Voices of dementia patients disappear. Almost all of us have cameras and video recorders, but many of us don’t think it’s important to record our loved ones. Consequently, voices of #dementia patients vanish from our whole culture. A team in England is working to change this trend through the Dementia Diaries project.
The Dementia Diaries project — which originated at Leeds Beckett University in England — collected 1965 audio diaries from participants with early onset dementia. They provided participants with mobile hand sets and invited them to make audio diaries of their experiences. This work was part of a concerted effort to “develop a public record and a personal archive of individuals’ experiences of living with dementia.”

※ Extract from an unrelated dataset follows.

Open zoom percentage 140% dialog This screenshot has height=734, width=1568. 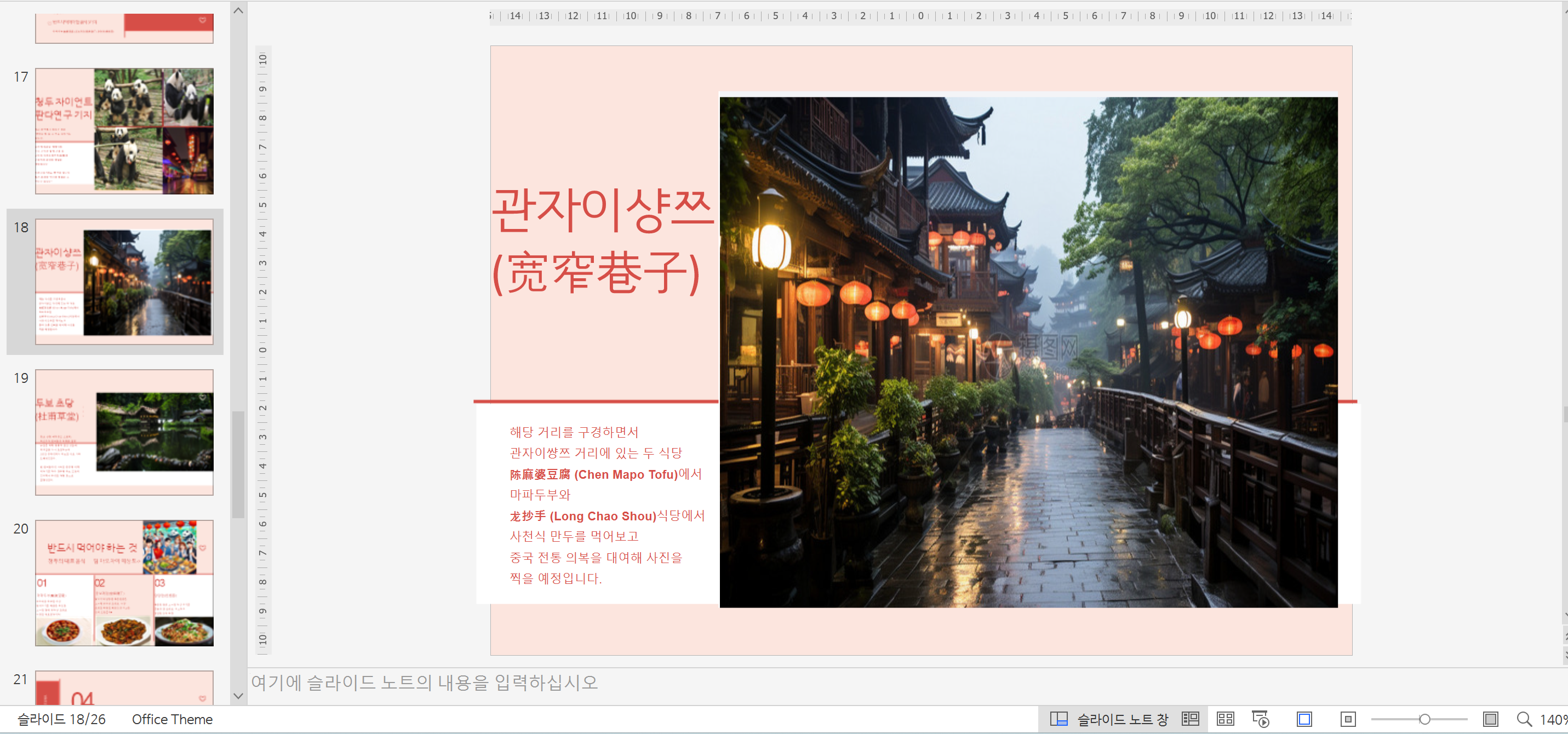1553,719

Real Voices of People with Dementia
You can explore the Dementia Diaries project by going to the online archive published by On Our Radar. On Our Radar is a “team of journalists, software architects, digital storytellers and development workers” who use the power of citizens to spark change. Their work solicits opinions from people who live at the margins of society. They publicize this material so policy makers hear more ideas as they make decisions affecting us all.

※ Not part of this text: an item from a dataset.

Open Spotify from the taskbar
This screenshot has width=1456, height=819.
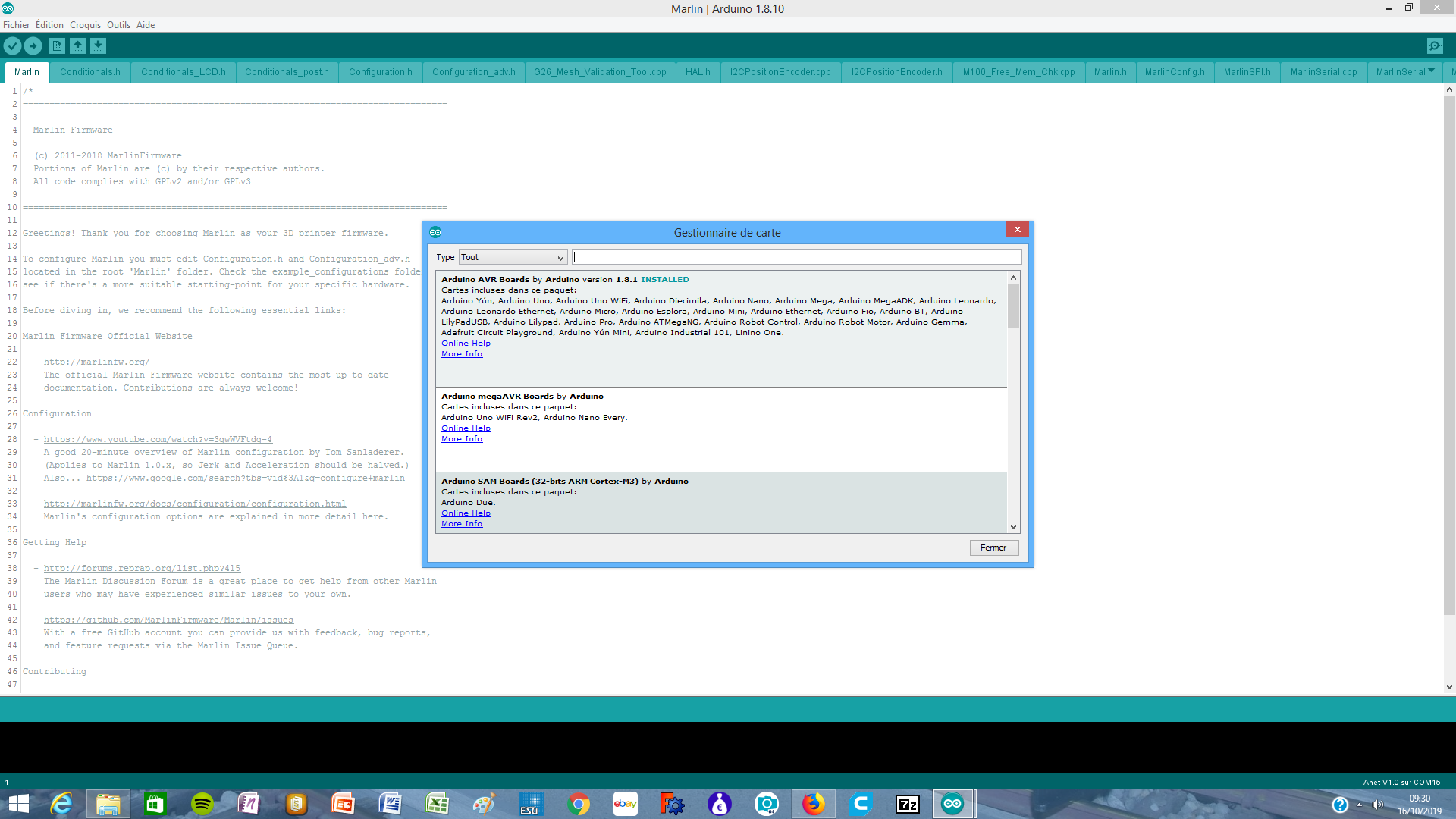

Before my mother got sick, she was very well-organized. Mom had a methodical approach to solving problems. Influential people relied on her because she was very responsible, yet also gracious. If Old Mom could speak, she’d have lots of ideas to offer leaders who must now address the dementia epidemic.
The Dementia Diaries project did us a tremendous favor by asking #dementia patients to share insights about the disease. I wish I would have done that with my mother long ago. If your loved one still talks, take a minute to ask their opinions about things and record their responses. In the future, you will value what they say even more than you do now.